With salary transparency becoming more and more common now, people are starting to use TikTok as a way to share just how much (or how little) they’re making in their current jobs.
But when a restaurant server at Red Lobster recently opened up about how much she brings home in tips, it sparked an interesting discussion among people who were both impressed and appalled by what she was paid.
Like most restaurant servers, Jasmine Anderson (@jasminepaints79) relies heavily on tips when she’s at work. So, after a recent Friday night, she sat down to total up just how much she made from a 6-hour shift that included 20 tables and over $1,500 in sales.
As Anderson holds up a stack of receipts from her tables, she begins to run through the tip counts.
On one bill, totaling $111, customers tipped her $18 for her service, which works out to just 16% of the bill. However, that was better than another table that racked up $115 in food and beverages but left her absolutely nothing. On an $83 bill, she received $6.79 (an 8% tip), while a $186 bill earned her $10 (a 5% tip).

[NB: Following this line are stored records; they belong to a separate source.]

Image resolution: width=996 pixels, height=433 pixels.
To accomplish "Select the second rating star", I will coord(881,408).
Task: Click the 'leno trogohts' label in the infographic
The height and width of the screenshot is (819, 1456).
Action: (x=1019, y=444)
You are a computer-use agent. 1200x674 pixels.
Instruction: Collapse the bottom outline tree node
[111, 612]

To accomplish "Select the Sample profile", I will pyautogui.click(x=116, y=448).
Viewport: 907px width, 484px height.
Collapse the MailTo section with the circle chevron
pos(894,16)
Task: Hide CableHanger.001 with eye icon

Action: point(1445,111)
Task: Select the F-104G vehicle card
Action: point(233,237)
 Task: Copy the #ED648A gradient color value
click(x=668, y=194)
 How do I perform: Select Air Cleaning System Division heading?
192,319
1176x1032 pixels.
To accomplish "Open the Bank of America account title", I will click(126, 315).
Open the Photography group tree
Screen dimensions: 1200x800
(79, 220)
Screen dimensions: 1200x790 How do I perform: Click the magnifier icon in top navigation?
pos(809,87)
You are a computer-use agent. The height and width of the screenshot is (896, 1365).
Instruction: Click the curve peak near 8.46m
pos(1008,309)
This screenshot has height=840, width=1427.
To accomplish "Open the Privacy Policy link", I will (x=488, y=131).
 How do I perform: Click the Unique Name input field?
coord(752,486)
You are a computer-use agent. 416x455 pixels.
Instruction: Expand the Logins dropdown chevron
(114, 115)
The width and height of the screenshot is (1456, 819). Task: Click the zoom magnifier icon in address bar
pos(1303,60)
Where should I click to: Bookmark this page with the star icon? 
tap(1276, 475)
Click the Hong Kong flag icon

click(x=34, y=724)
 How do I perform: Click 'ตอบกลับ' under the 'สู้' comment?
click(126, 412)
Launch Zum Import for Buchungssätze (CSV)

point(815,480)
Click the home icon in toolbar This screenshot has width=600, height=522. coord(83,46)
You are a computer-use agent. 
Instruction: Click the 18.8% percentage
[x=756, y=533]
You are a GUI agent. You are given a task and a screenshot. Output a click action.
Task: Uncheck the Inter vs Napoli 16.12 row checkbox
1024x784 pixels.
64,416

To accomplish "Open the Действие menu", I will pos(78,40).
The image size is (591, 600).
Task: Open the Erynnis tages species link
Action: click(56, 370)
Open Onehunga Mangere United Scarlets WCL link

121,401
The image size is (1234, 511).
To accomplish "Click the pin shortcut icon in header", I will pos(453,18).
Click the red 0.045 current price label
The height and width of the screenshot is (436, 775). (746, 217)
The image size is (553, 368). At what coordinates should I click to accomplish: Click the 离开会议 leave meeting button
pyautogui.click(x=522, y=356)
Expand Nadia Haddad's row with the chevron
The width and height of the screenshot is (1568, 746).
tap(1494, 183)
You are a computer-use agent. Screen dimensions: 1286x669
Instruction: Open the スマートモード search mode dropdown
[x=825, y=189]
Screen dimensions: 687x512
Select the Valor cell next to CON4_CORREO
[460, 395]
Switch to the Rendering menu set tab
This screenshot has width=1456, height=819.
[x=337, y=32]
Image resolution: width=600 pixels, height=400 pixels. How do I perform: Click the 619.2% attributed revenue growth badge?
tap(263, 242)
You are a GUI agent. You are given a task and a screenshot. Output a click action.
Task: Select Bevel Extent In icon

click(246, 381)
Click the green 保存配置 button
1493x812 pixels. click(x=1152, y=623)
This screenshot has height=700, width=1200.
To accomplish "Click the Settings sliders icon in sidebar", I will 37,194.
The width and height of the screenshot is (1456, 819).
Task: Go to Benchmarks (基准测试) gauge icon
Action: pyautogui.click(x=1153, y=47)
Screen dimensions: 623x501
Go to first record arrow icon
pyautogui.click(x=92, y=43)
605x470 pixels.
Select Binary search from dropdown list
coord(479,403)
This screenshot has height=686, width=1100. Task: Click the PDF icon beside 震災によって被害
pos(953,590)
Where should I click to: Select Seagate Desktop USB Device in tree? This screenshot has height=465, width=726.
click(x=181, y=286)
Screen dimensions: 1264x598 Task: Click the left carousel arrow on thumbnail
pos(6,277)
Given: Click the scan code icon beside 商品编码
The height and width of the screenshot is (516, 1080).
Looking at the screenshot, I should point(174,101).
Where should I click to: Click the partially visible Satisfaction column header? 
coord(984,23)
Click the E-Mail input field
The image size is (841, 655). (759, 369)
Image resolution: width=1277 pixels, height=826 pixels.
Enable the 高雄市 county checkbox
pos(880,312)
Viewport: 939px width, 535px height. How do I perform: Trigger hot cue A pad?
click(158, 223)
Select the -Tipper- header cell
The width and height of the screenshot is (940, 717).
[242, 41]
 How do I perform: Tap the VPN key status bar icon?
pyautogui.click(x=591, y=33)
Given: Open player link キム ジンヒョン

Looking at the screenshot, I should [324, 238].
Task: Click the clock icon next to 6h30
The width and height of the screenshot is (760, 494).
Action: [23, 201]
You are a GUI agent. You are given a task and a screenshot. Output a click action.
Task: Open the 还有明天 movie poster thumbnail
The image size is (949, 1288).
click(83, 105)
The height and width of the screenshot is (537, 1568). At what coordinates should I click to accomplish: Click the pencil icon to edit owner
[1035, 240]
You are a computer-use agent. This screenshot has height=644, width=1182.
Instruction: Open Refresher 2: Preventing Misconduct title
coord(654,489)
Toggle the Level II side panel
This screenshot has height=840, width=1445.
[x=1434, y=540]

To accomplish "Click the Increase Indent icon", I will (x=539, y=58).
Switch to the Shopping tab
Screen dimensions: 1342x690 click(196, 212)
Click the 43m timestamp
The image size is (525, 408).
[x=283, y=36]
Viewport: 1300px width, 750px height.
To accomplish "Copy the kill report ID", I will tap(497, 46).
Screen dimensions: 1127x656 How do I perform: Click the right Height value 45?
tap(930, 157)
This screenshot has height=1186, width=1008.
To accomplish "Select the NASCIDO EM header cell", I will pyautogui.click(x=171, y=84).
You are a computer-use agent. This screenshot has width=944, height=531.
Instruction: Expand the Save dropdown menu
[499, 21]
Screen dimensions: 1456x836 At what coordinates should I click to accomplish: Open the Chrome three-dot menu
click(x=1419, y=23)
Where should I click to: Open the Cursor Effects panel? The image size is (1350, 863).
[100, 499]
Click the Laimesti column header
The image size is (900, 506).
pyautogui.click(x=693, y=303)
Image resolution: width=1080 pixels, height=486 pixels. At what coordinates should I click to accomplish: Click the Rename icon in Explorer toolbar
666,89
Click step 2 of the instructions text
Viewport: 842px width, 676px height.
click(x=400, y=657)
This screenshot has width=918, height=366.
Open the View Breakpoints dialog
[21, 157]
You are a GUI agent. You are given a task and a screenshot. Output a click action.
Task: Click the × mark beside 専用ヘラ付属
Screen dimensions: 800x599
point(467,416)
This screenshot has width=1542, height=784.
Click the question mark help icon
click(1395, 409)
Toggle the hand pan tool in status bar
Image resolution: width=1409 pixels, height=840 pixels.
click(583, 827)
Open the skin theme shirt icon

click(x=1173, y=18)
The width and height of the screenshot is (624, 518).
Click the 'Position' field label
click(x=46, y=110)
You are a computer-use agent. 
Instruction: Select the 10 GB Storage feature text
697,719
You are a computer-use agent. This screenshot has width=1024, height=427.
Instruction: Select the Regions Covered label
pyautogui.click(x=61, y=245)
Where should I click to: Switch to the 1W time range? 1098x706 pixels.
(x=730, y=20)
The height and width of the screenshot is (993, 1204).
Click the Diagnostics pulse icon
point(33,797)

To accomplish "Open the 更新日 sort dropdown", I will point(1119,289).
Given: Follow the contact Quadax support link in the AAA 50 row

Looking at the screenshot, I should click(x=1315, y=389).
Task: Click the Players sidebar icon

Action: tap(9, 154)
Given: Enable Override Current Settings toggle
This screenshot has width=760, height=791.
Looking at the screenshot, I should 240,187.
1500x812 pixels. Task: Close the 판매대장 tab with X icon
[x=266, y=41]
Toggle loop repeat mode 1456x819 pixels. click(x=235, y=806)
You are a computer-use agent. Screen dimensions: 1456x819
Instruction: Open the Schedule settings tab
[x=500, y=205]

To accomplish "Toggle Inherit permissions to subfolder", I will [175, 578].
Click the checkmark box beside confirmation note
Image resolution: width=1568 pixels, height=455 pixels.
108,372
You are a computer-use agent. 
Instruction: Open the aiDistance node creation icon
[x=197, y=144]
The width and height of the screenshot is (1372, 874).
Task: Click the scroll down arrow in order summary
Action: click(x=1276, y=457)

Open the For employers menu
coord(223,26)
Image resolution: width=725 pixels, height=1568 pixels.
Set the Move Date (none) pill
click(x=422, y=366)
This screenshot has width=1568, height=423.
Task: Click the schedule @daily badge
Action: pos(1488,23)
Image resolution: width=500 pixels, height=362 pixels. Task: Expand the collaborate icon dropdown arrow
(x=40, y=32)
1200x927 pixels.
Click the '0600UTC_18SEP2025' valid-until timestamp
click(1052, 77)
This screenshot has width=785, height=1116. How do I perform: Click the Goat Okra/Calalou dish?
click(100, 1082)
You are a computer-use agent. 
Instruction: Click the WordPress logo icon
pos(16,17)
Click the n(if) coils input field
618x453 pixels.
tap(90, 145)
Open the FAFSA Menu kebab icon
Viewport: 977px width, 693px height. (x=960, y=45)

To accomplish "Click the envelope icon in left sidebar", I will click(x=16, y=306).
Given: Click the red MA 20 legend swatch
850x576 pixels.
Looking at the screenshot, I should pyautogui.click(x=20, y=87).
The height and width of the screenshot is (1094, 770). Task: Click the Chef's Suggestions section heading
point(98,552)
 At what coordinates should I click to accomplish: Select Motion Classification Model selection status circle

To be fair, there were also some decent tips mixed in there, like the $29 tip she got for a $94 bill (a 30% tip) and a $108 bill that earned her $20 (an 18% tip).
When all was said and done, Anderson walked away with $209 in tips, which works out to about $30 an hour. And if you’re wondering what she thought about that, she happily says at the end of the clip, “I can’t complain for six hours [of work].”
In the comments, however, opinions ran the gamut.
Some thought it was a pretty decent takeaway, considering she also makes an hourly wage (though the exact amount of that wasn’t shared).
“I have to say honestly that is good for one day’s work,” one commenter wrote. “you won’t make that in just one day work in retail.”
“That’s more than bank tellers make in my area!” another person shared. “Most jobs are $12/hr or less. If you get $15+ you’re one of the lucky ones!”
“You made more in tips in 6 hours than I do as an RN in 6,” someone else wrote.
But a ton of commenters thought the tips she got on each individual bill left a lot to be desired.
“Wow, I thought I got tipped bad at my job….this is depressing,” one person commented.
“It baffles me how people don’t know how to tip,” added someone else.
“not great money for the sales. I’m sorry,” yet another person noted.
Despite the many negative comments, however, there were plenty of people who pointed out that walking away with any amount of extra cash (especially in this economy) is a bonus and not a guarantee.
“I was a waiter & restaurant manager for years and I always told my staff that tips are given for your service,” one person shared. “NEVER expect a tip for just showing up!”
“sometimes people go to eat at a restaurant just for a change but with limited funds,” another person said. “if you have a hourly pay + any amount of tip, that should be [enough].”